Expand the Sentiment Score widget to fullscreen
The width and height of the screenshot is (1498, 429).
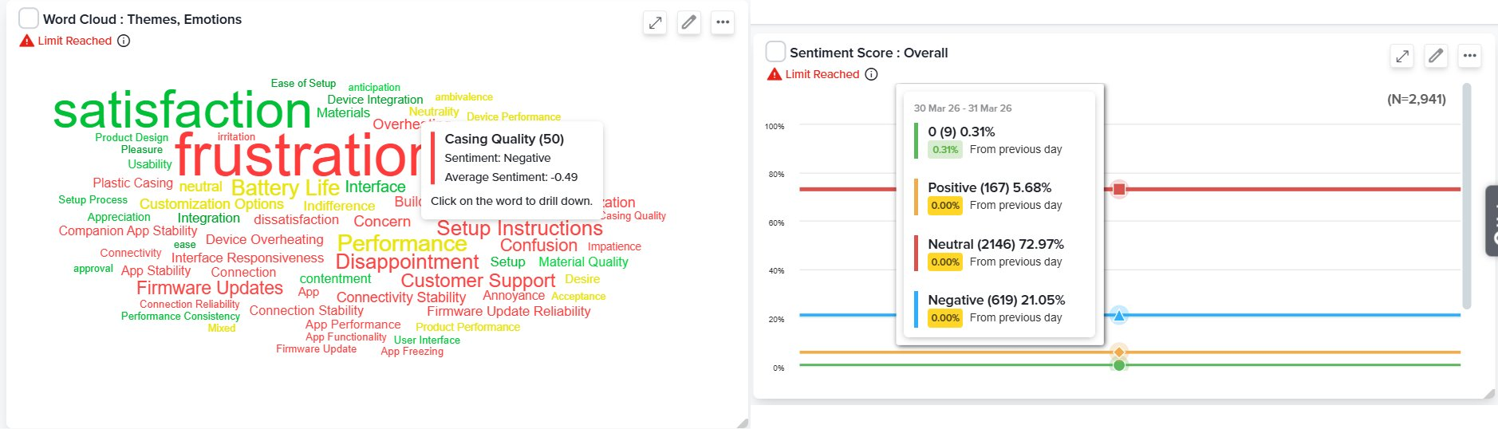(1401, 57)
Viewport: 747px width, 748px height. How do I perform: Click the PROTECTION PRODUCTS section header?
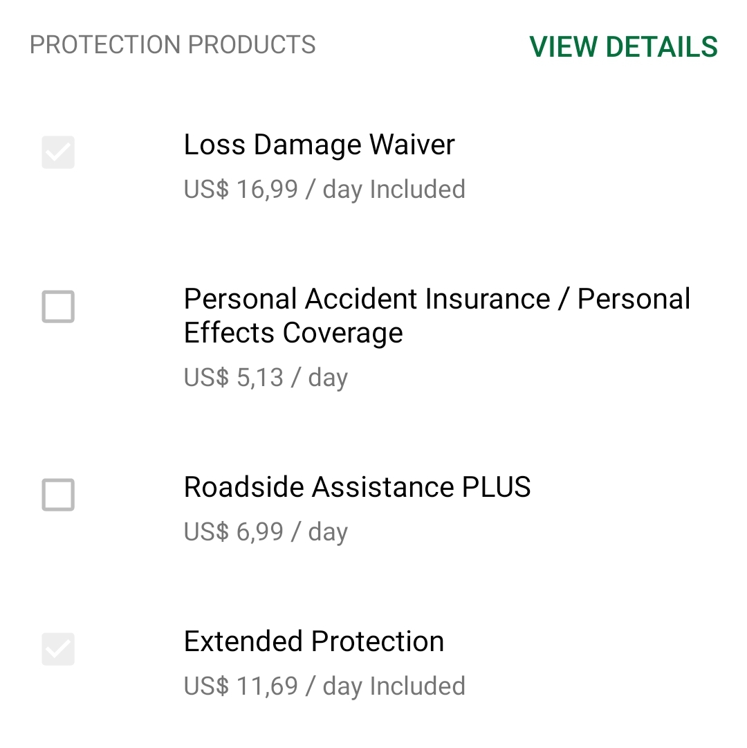(173, 45)
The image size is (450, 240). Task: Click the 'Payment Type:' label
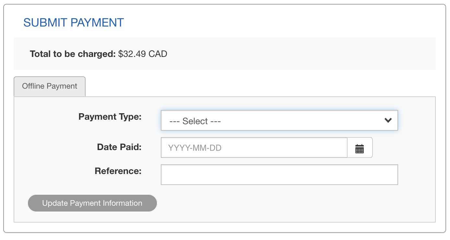pos(110,117)
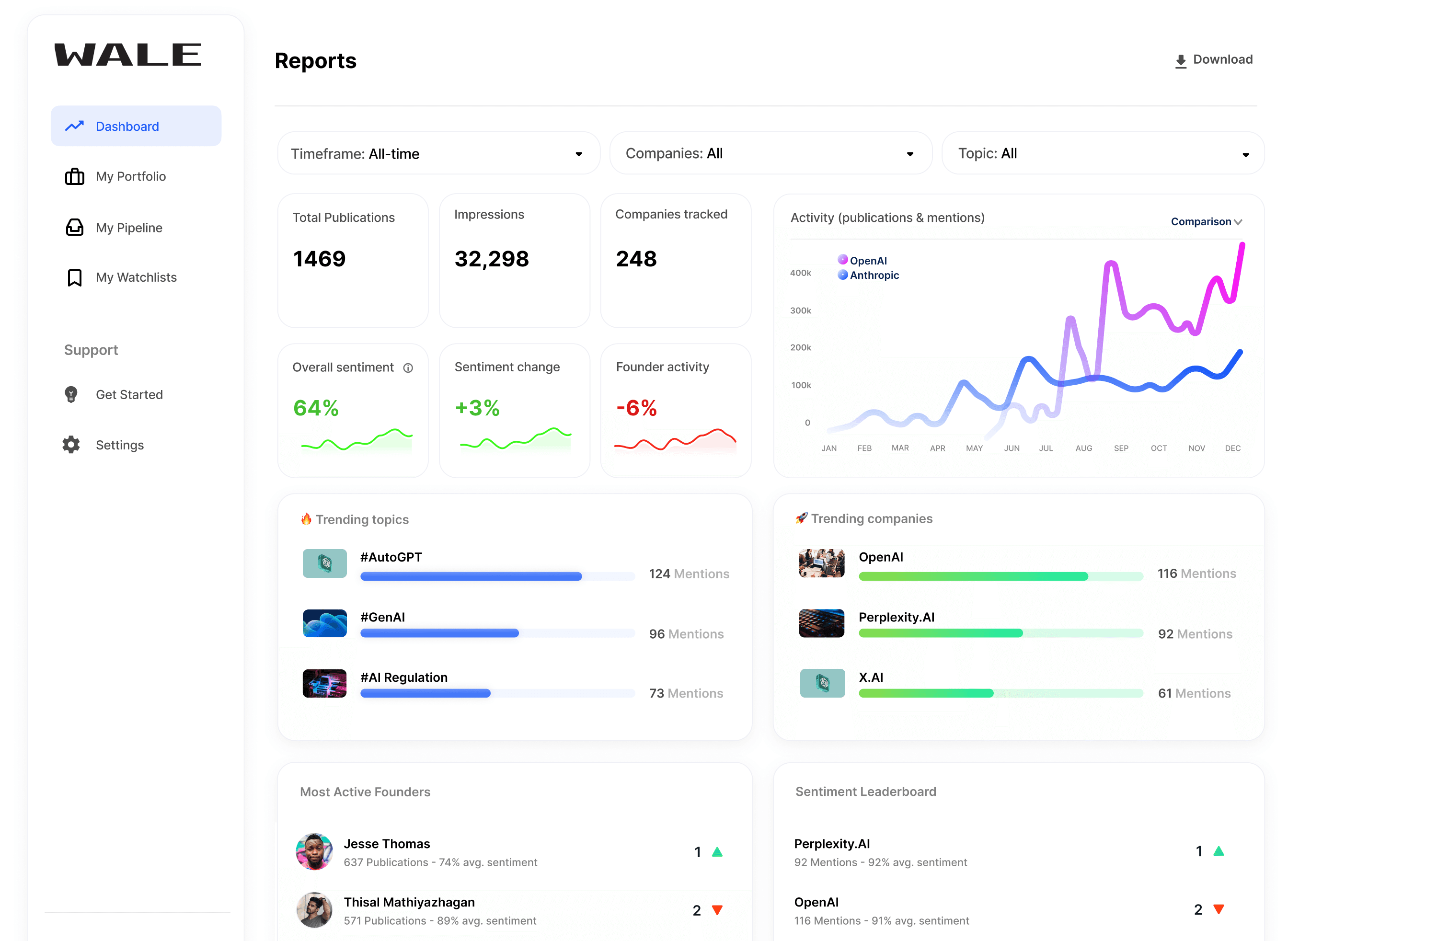
Task: Toggle the OpenAI legend marker in chart
Action: pyautogui.click(x=843, y=260)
■ ■ ■
Could you retype the records above exactly, omitting the pictures?

Expand the Sentiment Score widget to fullscreen
The width and height of the screenshot is (1498, 429).
(1401, 57)
Viewport: 747px width, 748px height. How do I perform: Click the PROTECTION PRODUCTS section header?
(173, 45)
The image size is (450, 240). Task: Click the 'Payment Type:' label
pos(110,117)
Task: Toggle the OpenAI legend marker in chart
Action: pyautogui.click(x=843, y=260)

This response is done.